TO DO: Within the listing that follows, how many lines contain the word "computer"? Only the number is wanted.

____________________

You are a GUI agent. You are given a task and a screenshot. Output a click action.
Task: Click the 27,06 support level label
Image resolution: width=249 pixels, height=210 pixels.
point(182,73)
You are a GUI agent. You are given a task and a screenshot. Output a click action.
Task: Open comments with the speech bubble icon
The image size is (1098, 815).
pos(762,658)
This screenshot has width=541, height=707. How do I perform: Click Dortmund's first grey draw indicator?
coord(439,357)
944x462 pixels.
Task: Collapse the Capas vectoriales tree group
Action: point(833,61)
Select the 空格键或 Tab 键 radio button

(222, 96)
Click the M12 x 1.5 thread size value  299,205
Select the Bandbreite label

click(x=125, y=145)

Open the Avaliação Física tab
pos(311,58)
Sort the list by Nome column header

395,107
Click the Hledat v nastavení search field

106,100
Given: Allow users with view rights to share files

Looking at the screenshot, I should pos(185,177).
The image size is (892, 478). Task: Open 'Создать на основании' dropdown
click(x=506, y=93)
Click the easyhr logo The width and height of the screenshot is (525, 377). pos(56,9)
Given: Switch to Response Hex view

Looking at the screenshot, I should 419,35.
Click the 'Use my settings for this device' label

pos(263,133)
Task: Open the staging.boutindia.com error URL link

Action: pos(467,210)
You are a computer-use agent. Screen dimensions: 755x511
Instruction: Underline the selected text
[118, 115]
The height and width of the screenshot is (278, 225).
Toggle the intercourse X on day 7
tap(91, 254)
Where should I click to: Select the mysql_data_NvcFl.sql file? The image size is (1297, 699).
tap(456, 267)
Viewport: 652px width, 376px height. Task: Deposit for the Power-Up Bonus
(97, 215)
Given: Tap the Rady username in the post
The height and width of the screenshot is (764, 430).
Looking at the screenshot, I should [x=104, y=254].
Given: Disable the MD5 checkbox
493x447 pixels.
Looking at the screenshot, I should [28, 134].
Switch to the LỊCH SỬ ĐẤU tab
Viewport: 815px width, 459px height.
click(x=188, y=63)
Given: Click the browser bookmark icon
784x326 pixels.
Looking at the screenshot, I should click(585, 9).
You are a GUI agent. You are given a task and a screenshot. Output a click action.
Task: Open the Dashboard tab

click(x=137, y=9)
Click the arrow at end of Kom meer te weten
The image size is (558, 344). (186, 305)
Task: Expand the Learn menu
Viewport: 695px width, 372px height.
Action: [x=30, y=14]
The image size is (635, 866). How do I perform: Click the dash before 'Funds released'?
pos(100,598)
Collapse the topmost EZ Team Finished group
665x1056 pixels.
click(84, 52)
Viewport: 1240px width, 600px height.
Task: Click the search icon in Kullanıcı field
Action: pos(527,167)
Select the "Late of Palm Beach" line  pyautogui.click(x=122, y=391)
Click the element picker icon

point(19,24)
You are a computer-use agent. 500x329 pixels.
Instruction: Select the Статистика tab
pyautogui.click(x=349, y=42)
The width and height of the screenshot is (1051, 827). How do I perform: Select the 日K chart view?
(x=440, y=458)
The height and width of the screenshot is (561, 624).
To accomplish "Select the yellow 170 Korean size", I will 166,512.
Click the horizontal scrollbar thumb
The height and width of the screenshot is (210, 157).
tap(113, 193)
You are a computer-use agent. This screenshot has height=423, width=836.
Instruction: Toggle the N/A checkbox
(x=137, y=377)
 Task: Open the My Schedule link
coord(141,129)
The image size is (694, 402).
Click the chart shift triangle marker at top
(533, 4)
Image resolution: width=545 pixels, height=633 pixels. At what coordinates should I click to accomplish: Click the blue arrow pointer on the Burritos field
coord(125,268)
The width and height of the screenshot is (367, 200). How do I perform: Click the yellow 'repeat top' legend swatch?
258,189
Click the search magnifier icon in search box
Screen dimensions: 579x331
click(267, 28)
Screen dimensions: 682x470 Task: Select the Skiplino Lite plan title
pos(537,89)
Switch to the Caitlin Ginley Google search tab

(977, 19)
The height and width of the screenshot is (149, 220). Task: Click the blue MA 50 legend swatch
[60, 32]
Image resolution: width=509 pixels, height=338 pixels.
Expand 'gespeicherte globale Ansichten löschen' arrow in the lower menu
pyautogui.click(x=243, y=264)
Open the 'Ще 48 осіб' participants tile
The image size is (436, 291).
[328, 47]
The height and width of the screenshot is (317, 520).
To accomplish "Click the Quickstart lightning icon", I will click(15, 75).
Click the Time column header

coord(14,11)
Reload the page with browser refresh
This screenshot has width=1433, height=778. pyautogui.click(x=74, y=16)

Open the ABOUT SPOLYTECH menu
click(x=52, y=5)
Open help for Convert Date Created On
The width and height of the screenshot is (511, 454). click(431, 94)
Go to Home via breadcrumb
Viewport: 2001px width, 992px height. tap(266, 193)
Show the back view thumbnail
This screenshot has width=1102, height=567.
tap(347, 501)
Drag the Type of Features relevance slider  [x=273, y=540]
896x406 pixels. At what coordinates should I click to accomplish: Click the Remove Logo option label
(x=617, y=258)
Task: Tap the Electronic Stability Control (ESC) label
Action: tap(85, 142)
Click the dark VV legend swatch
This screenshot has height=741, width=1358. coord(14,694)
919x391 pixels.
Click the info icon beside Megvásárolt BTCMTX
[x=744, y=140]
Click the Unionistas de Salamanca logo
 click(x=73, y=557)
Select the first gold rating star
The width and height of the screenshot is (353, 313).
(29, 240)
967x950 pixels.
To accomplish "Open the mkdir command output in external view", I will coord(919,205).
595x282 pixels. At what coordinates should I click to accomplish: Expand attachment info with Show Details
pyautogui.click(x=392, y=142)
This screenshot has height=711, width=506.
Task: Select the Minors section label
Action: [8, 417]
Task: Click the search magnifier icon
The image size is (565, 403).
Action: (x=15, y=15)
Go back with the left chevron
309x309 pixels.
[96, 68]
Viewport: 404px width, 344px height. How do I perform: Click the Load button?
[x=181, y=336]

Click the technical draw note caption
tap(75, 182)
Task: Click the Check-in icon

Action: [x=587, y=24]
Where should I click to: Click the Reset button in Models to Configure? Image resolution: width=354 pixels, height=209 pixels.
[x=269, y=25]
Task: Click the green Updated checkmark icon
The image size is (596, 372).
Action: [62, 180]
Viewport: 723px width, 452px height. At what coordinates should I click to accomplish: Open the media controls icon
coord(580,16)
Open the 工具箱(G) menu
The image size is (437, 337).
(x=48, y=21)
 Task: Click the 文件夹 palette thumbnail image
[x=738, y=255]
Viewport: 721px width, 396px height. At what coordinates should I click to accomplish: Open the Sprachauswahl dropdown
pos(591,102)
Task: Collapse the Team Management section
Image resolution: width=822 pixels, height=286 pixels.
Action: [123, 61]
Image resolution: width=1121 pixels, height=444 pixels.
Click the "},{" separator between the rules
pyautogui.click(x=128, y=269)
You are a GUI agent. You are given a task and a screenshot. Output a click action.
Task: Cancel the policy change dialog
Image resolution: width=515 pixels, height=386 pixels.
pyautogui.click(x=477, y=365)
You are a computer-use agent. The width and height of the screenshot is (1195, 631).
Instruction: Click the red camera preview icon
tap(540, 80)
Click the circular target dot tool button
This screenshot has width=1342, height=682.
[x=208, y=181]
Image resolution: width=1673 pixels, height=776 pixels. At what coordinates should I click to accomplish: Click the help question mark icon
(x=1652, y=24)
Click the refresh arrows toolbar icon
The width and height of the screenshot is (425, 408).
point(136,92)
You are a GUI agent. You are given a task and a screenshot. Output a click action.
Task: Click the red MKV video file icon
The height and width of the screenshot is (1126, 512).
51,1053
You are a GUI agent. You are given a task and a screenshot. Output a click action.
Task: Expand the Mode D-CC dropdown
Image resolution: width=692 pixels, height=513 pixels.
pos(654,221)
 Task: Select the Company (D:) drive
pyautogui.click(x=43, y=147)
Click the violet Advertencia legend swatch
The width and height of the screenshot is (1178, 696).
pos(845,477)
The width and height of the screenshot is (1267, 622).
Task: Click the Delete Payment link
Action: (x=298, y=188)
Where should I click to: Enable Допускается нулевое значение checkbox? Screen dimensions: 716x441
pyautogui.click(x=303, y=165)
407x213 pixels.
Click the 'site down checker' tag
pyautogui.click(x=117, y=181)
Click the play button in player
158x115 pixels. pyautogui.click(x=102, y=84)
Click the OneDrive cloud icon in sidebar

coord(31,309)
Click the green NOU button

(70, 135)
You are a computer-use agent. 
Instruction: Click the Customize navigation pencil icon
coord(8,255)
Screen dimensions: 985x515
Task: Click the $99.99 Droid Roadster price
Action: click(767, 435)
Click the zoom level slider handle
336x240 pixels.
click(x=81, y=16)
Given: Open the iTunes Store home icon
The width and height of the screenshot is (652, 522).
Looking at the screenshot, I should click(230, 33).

____________________

TASK OUTPUT: 5